Theoreticians finally prove that 'curly arrows' tell the truth about chemical reactions
Organic chemists can hold their heads up high, knowing that curly arrows now have a basis in “real” theory.
Recent work from the ARC Centre of Excellence in Exciton Science, published in Nature Communications on Thursday, bridges the cultural gap between organic chemists and theoreticians that is embodied in the “curly arrow.”
The research team is led by UNSW Sydney Professor Timothy Schmidt and includes UNSW Canberra’s Dr Terry Frankcombe and Dr Philip Kilby from CSIRO’s Data61.

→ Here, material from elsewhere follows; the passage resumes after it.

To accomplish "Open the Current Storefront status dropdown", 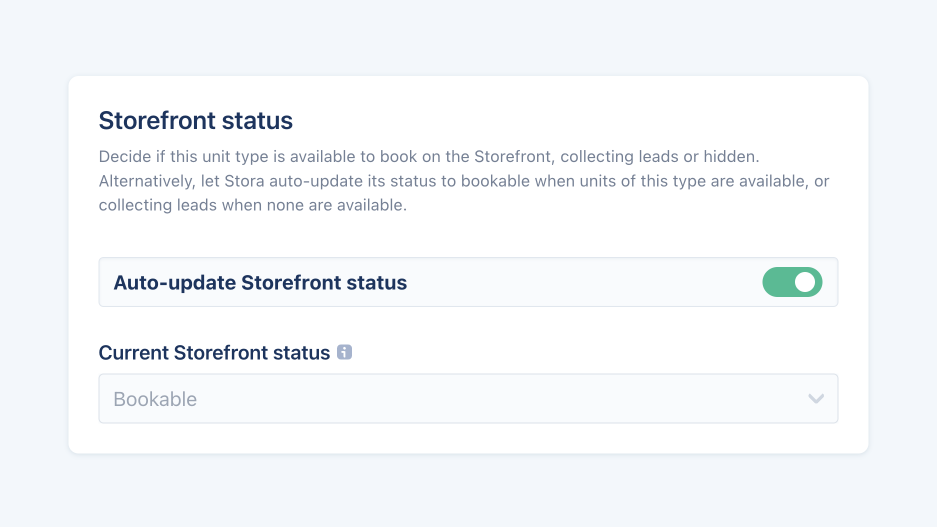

Organic chemists use curly arrows to depict the way chemical reactions occur and the resulting molecular structures. Theoreticians tend to talk about structure of molecules in terms of molecular orbital theory (wave theory) and say that curly arrows are a fiction. The paper unites disparate views of electronic structure for the first time, helping to connect theory with organic chemistry notation.
The team used theoretical modelling, looking at the wave functions in new ways to show why curly arrows work.
“Previously, we knew that curly arrows work but we didn't know why,” Professor Schmidt says.
Leader of Data61’s Optimisation research group Dr Kilby, who used an optimisation procedure to reduce calculation time by two orders of magnitude, says “the UNSW researchers were able to devise a method that can estimate the probabilistic location of electrons as a chemical reaction actually takes place”.
“This allows us to model chemical reactions in a more detailed way than has ever been possible before.”
This unprecedented method of extracting the movements of electrons during a chemical reaction is a breakthrough in connecting traditional depictions of chemical mechanism with state-of-the-art quantum chemical calculations.
“We have shown how to relate rigorous calculations to the qualitative diagrams of organic chemists, in essence showing why they work,” Schmidt explains.
According to Dr Frankcombe, “this work demonstrates that these classical, intuitive ideas of individual electron movements have been the right way to look at chemical reactivity all along, even though they previously had little support from quantum mechanics”.